I do know I am worth more. And to stay is the last thing I thought I'd do. The only way I can explain my staying to myself is utter fear. (fear of not knowing where to go) I look at him and I feel disgusted. Mostly because I am still here. I feel trapped and unable to leave. I know to leave. I just haven't. I feel like an idiot. And am angry more with myself for not leaving. I have been cheated on twice before when I was in the dating world. I LEFT each time RIGHT AWAY! So i don't know why I stay now. Beside the fact of I have no place to go. And No Job yet! 
Thank you for your response


----------



## rider03 (Apr 7, 2009)

Do the two of you share the household income? Start stashing some away each paycheck, even if it's only $20 at a time. At this stage in the game it makes no difference that you married him because it's done. Not look forward to how you can un-do this.
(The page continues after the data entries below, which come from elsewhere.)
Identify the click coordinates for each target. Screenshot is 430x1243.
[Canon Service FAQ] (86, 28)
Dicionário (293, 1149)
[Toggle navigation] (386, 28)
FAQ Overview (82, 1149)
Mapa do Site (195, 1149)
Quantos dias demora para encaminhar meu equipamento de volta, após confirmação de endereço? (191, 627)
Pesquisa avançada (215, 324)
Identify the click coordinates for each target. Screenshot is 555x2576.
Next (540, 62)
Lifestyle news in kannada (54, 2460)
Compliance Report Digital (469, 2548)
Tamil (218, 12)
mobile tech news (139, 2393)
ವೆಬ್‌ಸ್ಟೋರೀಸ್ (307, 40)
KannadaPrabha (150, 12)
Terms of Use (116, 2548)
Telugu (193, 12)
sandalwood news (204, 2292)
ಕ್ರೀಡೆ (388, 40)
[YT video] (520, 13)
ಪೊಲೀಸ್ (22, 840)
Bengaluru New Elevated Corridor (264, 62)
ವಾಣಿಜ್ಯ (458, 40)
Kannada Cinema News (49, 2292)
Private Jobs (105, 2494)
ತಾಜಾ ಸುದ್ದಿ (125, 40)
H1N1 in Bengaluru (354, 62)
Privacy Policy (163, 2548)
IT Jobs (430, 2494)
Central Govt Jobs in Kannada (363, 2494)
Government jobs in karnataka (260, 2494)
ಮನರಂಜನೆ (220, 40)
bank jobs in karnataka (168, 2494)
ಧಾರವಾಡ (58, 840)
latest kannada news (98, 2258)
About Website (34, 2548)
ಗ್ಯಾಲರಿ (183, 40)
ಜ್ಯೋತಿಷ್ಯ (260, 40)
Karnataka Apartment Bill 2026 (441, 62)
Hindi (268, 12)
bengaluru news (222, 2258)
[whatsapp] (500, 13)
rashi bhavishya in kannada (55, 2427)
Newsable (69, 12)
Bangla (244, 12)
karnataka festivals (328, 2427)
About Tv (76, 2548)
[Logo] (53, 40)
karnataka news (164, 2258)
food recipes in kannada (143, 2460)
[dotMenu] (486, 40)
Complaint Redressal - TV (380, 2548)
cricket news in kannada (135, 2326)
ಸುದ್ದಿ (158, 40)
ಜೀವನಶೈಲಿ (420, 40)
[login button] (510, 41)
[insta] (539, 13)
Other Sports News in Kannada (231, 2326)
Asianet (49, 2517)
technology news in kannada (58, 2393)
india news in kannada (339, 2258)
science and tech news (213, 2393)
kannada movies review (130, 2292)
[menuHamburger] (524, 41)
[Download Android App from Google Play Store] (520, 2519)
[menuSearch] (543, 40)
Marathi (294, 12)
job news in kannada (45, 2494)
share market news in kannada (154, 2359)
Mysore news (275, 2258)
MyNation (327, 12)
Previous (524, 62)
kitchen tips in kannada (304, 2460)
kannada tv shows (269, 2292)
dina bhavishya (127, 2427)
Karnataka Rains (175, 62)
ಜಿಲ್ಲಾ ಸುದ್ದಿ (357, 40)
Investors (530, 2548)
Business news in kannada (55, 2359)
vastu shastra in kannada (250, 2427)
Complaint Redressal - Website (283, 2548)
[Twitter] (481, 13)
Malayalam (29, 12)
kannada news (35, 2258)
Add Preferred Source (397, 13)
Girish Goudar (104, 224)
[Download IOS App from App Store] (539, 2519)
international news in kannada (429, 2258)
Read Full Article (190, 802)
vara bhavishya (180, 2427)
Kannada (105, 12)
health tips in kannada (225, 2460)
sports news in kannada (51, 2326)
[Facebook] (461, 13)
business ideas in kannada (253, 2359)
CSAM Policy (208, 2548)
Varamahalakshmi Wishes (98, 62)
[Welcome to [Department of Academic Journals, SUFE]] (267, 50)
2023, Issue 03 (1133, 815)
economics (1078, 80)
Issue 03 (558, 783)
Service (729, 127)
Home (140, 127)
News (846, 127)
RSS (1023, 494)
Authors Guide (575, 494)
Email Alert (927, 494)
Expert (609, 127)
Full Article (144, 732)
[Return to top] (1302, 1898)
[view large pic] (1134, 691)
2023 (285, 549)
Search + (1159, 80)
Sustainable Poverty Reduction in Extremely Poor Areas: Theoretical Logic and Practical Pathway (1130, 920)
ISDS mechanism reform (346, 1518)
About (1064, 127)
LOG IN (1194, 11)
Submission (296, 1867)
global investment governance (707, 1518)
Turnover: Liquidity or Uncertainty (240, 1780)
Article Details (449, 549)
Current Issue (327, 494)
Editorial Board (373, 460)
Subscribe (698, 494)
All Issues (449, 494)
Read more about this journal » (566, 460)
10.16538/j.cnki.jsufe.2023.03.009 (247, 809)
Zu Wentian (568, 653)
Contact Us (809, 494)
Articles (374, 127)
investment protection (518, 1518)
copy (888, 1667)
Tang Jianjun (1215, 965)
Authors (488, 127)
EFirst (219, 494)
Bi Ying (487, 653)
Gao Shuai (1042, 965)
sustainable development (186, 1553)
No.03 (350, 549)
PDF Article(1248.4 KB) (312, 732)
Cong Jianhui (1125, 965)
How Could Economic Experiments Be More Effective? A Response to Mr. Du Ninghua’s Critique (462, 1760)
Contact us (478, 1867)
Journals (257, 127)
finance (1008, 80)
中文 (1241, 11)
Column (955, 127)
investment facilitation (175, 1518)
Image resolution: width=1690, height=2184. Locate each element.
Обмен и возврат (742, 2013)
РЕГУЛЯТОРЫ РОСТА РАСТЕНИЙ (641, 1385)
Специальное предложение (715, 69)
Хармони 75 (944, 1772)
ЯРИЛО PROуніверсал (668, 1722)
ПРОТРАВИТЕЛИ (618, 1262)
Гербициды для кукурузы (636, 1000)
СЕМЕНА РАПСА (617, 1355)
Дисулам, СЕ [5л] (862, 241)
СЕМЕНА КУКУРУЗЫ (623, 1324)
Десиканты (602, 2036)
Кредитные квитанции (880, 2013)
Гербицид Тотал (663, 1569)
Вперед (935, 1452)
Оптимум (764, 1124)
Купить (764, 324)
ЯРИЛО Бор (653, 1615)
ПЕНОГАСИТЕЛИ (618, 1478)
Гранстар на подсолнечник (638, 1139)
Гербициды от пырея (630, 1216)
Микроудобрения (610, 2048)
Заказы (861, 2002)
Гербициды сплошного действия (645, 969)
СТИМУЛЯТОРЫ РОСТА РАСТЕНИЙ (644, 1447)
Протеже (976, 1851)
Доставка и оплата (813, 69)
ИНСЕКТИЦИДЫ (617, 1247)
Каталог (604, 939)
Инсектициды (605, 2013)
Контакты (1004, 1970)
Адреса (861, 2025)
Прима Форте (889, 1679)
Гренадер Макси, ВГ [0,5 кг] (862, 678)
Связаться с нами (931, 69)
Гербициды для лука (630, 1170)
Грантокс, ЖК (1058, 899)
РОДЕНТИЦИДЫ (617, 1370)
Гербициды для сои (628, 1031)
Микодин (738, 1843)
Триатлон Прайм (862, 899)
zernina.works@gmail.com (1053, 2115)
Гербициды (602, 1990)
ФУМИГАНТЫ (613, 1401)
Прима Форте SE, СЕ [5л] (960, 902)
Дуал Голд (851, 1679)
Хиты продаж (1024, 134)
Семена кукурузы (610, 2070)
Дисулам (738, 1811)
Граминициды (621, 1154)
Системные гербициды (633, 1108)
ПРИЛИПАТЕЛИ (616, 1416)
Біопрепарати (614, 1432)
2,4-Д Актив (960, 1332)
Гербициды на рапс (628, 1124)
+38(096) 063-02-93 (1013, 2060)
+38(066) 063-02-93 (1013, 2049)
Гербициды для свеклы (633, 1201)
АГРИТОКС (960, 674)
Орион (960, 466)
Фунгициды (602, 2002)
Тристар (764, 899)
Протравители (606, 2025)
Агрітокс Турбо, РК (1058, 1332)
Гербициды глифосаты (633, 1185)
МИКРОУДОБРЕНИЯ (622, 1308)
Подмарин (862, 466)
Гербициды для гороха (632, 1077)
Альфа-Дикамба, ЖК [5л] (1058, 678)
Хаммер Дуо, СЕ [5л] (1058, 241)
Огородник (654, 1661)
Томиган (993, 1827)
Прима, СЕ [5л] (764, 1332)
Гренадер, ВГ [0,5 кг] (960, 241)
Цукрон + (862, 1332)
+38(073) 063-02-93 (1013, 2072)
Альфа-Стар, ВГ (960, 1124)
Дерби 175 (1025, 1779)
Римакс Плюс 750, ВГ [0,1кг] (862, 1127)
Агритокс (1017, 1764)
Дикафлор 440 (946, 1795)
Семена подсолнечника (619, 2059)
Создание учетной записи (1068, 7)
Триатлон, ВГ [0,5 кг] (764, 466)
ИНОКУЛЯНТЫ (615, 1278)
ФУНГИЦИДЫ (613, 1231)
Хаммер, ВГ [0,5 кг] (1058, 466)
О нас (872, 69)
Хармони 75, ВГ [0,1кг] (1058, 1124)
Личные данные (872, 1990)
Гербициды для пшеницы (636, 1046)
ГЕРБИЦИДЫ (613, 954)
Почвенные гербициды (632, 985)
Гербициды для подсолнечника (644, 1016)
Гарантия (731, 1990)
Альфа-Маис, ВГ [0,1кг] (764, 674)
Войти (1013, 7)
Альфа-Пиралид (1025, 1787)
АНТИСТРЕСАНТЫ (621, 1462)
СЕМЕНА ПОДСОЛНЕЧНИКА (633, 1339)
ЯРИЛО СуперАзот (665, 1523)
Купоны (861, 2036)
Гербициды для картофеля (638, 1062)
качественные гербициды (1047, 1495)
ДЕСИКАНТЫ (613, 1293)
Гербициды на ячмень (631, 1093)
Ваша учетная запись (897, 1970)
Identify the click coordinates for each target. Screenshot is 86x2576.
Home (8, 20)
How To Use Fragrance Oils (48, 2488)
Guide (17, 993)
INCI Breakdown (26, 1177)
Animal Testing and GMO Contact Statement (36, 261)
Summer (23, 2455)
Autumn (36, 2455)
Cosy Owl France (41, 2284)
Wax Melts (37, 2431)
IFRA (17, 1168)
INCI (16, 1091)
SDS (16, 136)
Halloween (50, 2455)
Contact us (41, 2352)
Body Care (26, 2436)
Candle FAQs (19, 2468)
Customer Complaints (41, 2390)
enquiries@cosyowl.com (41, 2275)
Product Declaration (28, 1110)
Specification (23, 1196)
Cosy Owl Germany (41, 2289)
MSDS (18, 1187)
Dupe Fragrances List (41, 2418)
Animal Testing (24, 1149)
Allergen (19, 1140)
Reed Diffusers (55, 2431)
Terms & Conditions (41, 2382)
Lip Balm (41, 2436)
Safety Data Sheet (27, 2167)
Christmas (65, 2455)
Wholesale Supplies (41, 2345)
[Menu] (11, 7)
This man is worthless. And he knows it. So he bullies you around to make himself feel like a man. He's a complete loser.

What about a shelter for homeless women? I know it's not the first choice but anything to get you out of there now.

Good luck and prayers to you!!!


----------



## SlightlyDisheveled (May 19, 2011)

Homemaker_Numero_Uno said:


> As far as your disability goes, is there an agency that can help you with job search? In our state we have Granite State Independent Living (gsil.org). It's a nonprofit that helps people with disabilities navigate getting disability payments while working (sad to say, but I wonder if your husband married you for disability benefits if applicable?), handle employment issues (including getting a job and getting to the job), housing (you could get a roommate or even grant funds or a loan to help move out), and legal issues (while technically not a disability issue, of course it is more difficult to change your life when you are busy with managing life more than a person who is 'fully abled' (in the practical sense) has to. Search out an organization like that. They can help you probably and will be happy to. Just tell them what happened with regards to your marriage. You don't need pity per se but you do need to give the world an opportunity and the information it needs to do its karma thing.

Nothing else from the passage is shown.